Speed up UMFpack LU for multiple (sparse) right hand sides

lruthotto commented 7 years ago

The LU factorization (through UMFpack) currently implemented in julia 0.5 is rather slow when using it for multiple right hand sides. Looking at umfpack.jl lines 259 you can see that there is a loop over all right hand sides.

As far as I could see UMFpack does not seem to have a built-in option for multiple rhs. So, i followed the MATLAB code here to build one.

It works quite nicely and I'd be pleased to contribute that to Base. To this end, it would be great to get some help and advice. For example, I'm not sure where to put the code. Also, I'm not sure why it takes so long to get the parts of the lufactorization.

See this example here:

function myLUsolve(A::Base.SparseArrays.UMFPACK.UmfpackLU,B)

    # get parts of LUfactorization
    println("time to extract LUfactors")
    @time (L,U,p,q,R) = A[:(:)];

    println("time to solve for $(size(B,2)) right hand sides")
    @time begin
        X = zeros(eltype(B),size(B))
        X[q,:] = U\(L\((Diagonal(R) * B)[p,:]))
    end
    return X
end

nrhs = 300
n    = 10000
A    = UniformScaling(10) + sprandn(n,n,0.0005);
rhs  = randn(n,nrhs);

println("=== lufact(A)\\rhs for  real matrix ===")
println("\t factorize")
@time luA = lufact(A)
println("\t julia solve")
@time t1 =  luA\rhs
println("\t my solve")
@time t2 = myLUsolve(luA,rhs)
println("err: $(norm(t1-t2)/norm(t1))")

On my machine, Ubuntu 14, julia 0.5.1, I get the following timings

=== lufact(A)\rhs for  real matrix ===
     factorize
  5.479585 seconds (66 allocations: 536.308 MB, 0.64% gc time)
     julia solve
 29.411826 seconds (613 allocations: 183.115 MB, 0.82% gc time)
     my solve
time to extract LUfactors
  1.517049 seconds (42 allocations: 562.236 MB, 5.83% gc time)
time to solve for 300 right hand sides
 14.070643 seconds (31 allocations: 114.442 MB, 0.96% gc time)
 15.619639 seconds (7.67 k allocations: 677.021 MB, 1.44% gc time)
err: 1.5411555266919556e-12

andreasnoack commented 7 years ago

That is a quite large speedup. We should try to improve here. Extracting the factors like you do here is one option but it might be faster to use umfpack_dl_wsolve. The documentation states that

When you have many linear systems to solve, this routine is faster than
    umfpack_*_solve, since the workspace (Wi, W) needs to be allocated only
    once, prior to calling umfpack_*_wsolve.
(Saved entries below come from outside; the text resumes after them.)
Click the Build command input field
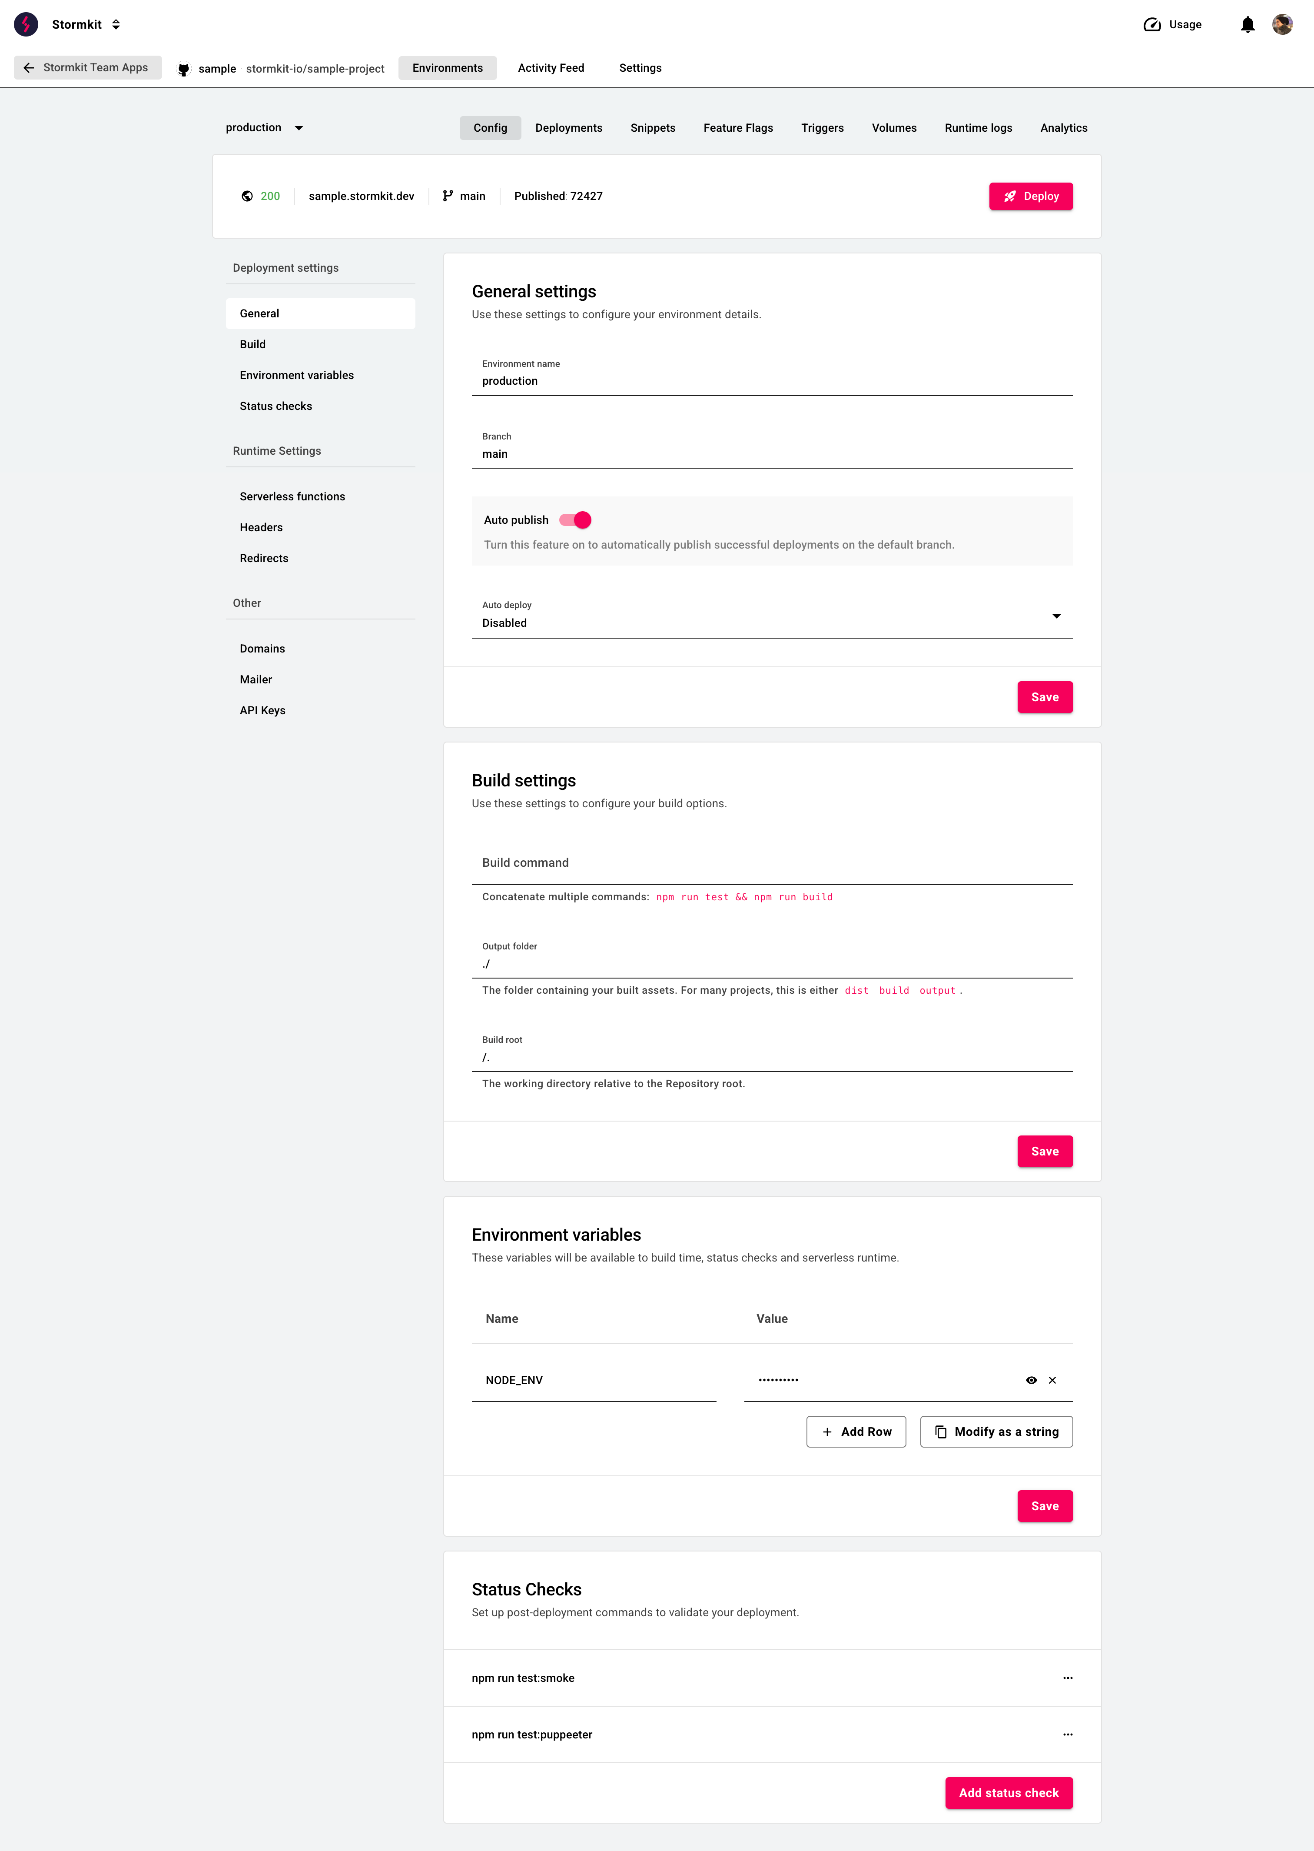The image size is (1314, 1851). (772, 863)
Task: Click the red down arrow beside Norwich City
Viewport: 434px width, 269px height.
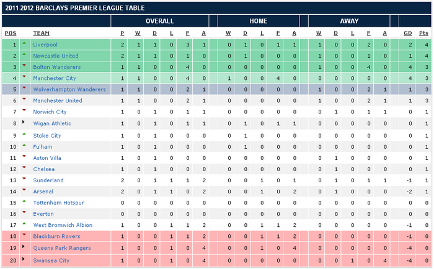Action: (x=24, y=111)
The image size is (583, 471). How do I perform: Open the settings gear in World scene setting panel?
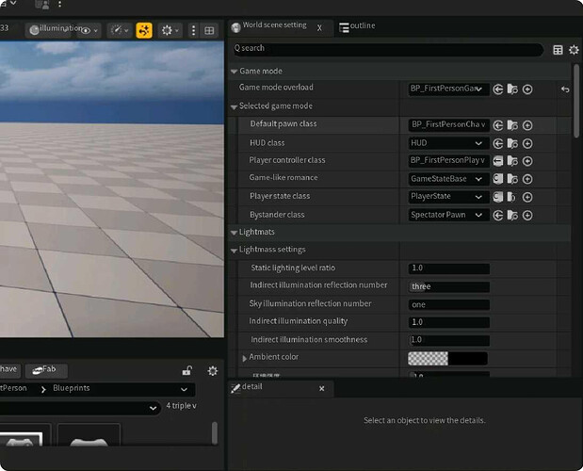pyautogui.click(x=574, y=49)
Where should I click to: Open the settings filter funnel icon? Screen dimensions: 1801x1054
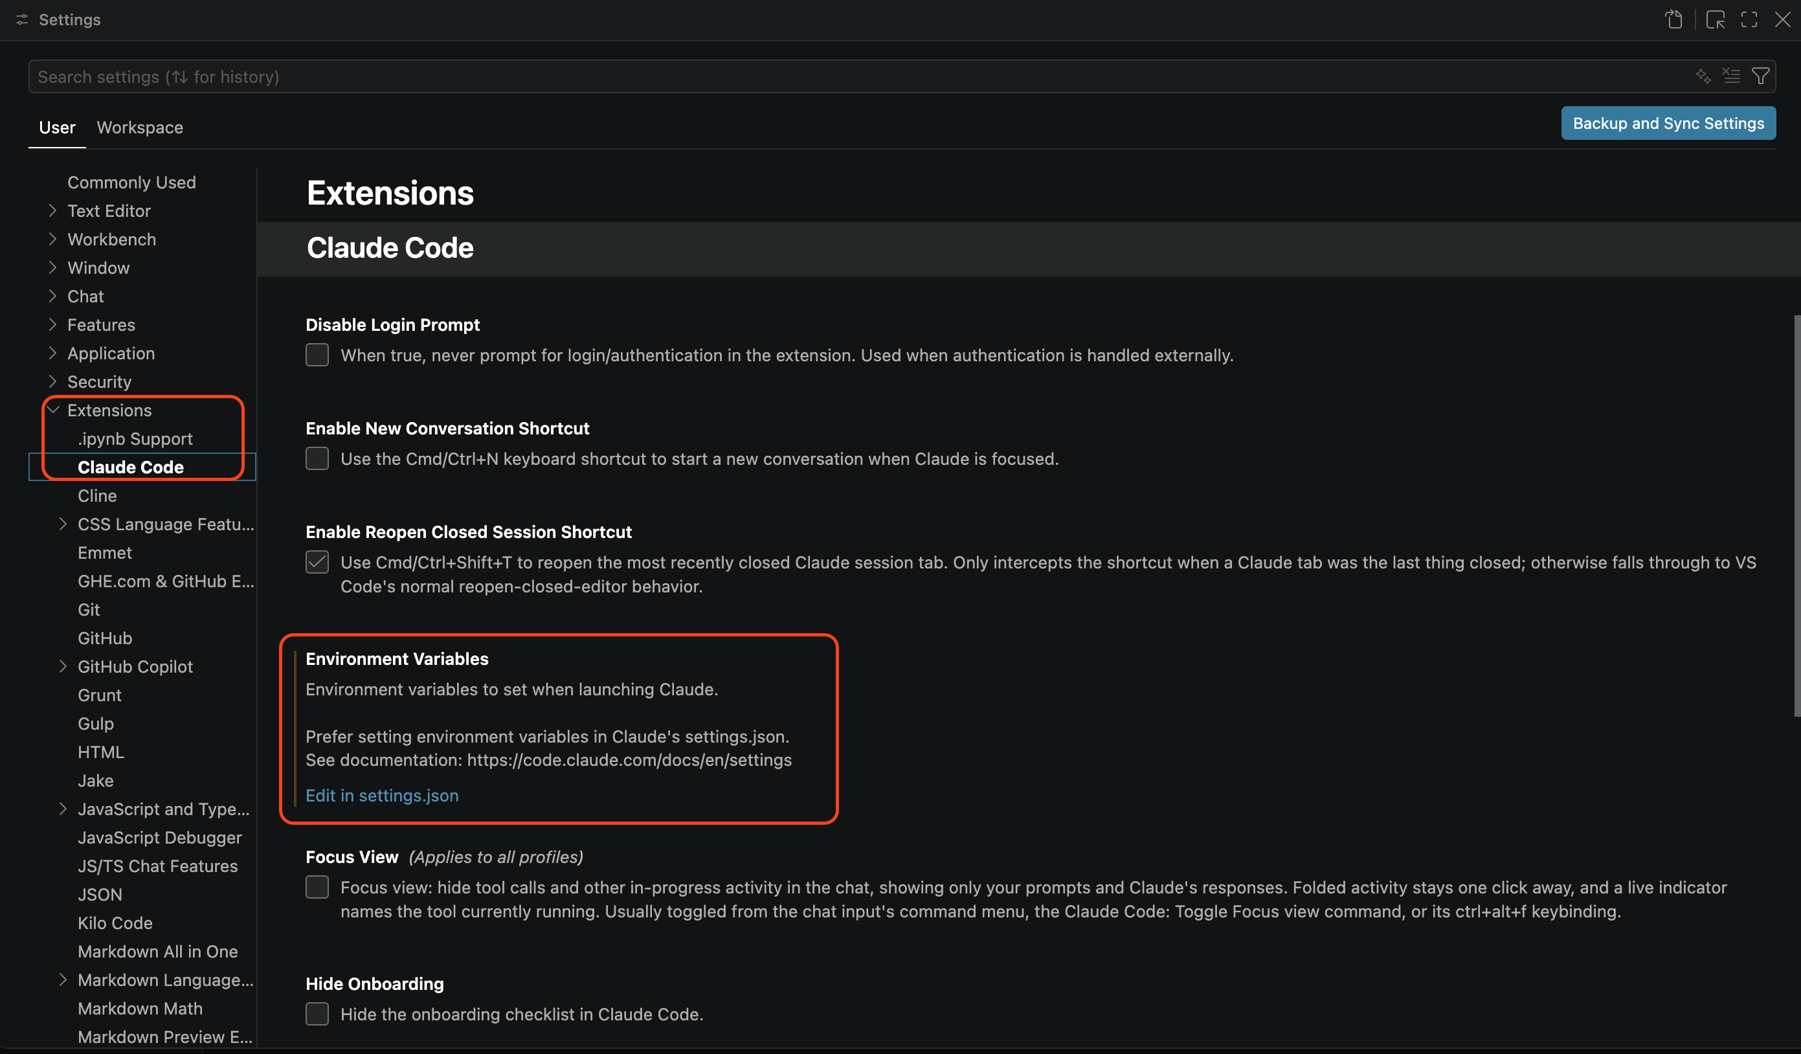click(x=1760, y=76)
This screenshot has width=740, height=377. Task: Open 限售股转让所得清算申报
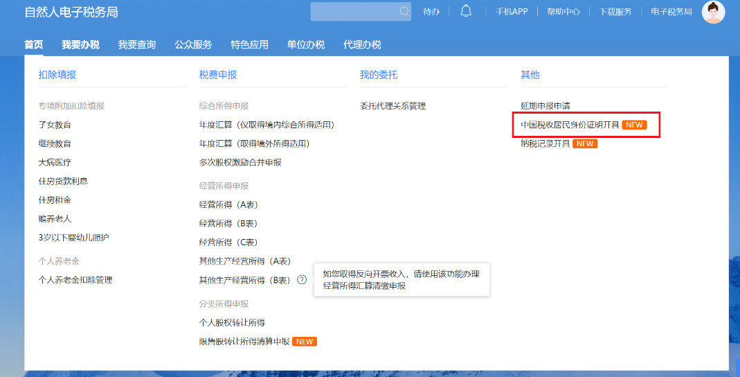point(244,342)

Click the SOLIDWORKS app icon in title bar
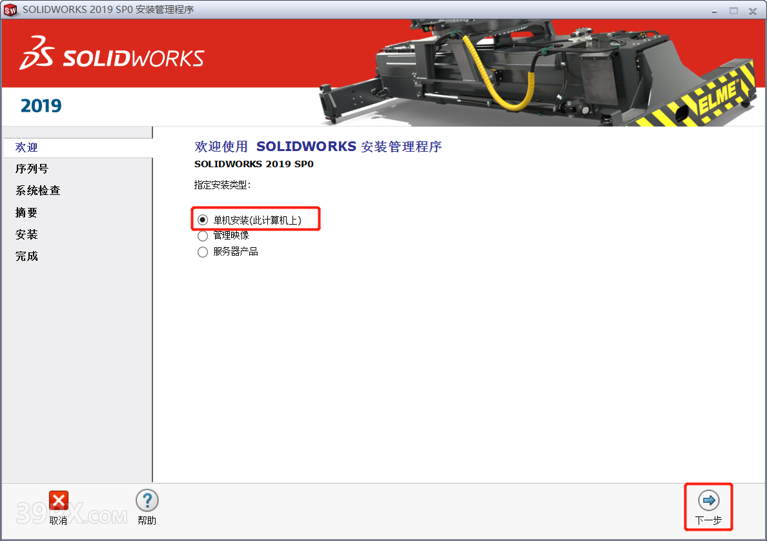coord(10,10)
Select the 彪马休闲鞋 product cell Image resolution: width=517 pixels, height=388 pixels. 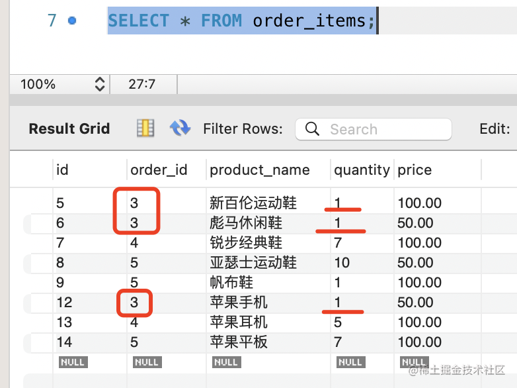pos(245,223)
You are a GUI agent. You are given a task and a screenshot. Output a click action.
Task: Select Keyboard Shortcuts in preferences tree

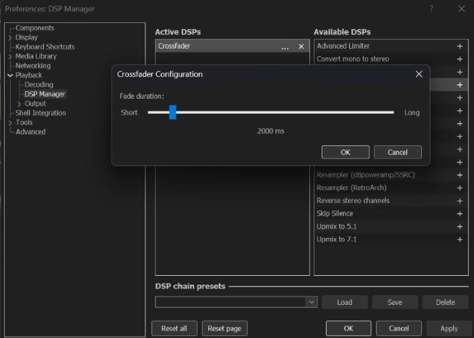pyautogui.click(x=45, y=47)
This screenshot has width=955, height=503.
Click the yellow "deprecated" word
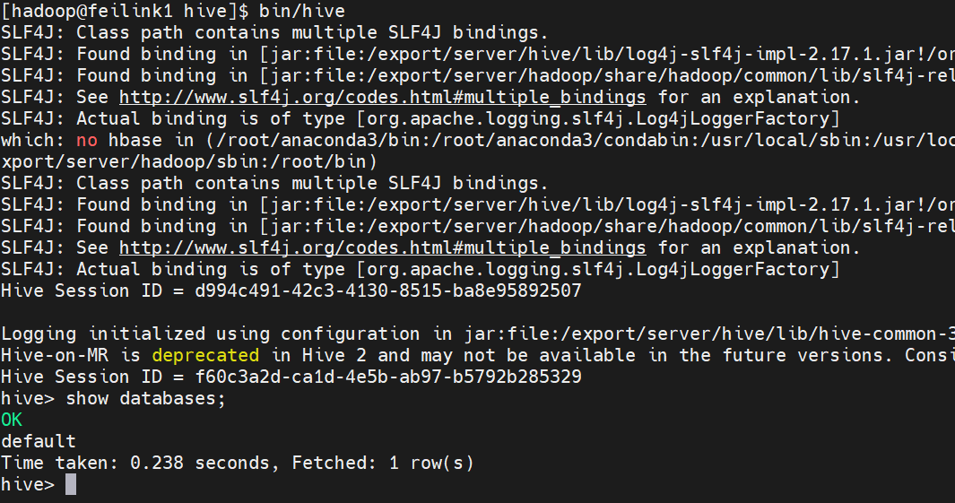pos(205,355)
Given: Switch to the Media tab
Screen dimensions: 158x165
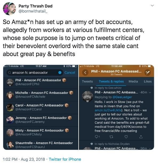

lruthotto commented 7 years ago

sounds interesting, but I don't know umfpack_dl_wsolve. Is that a Julia function? If you code an example, I'd be happy to run some comparisons. Note that the version I posted up here also works for sparse right hand sides. Do you know if that is also the case in umfpack_dl_wsolve?

lruthotto commented 7 years ago

On the same note. A big bottleneck still are the triangular solves (see fwdTriSolve! and bwdTriSolve! in linalg.jl). Is there any way to parallelize them for multiple right hand sides? Would shared array work?

andreasnoack commented 7 years ago

I've just taken a look at this and the reason that the default solve is slow is because iterative refinements of the solutions are enabled by default in UMFPACK. You can try it out with

SparseArrays.UMFPACK.umf_ctrl[8] = 0

I get

  julia solve
julia> @time t1 =  luA\rhs
 23.085403 seconds (28.54 k allocations: 184.735 MB, 0.58% gc time)
julia> @time t2 = myLUsolve(luA,rhs)
time to extract LUfactors
  1.528154 seconds (7.95 k allocations: 548.319 MB, 8.36% gc time)
time to solve for 300 right hand sides
 13.622108 seconds (504.26 k allocations: 136.302 MB, 0.96% gc time)
 15.343389 seconds (762.59 k allocations: 696.246 MB, 1.72% gc time)
julia> SparseArrays.UMFPACK.umf_ctrl[8] = 0
0

julia> @time t3 =  luA\rhs;
  7.729600 seconds (609 allocations: 91.562 MB, 0.34% gc time)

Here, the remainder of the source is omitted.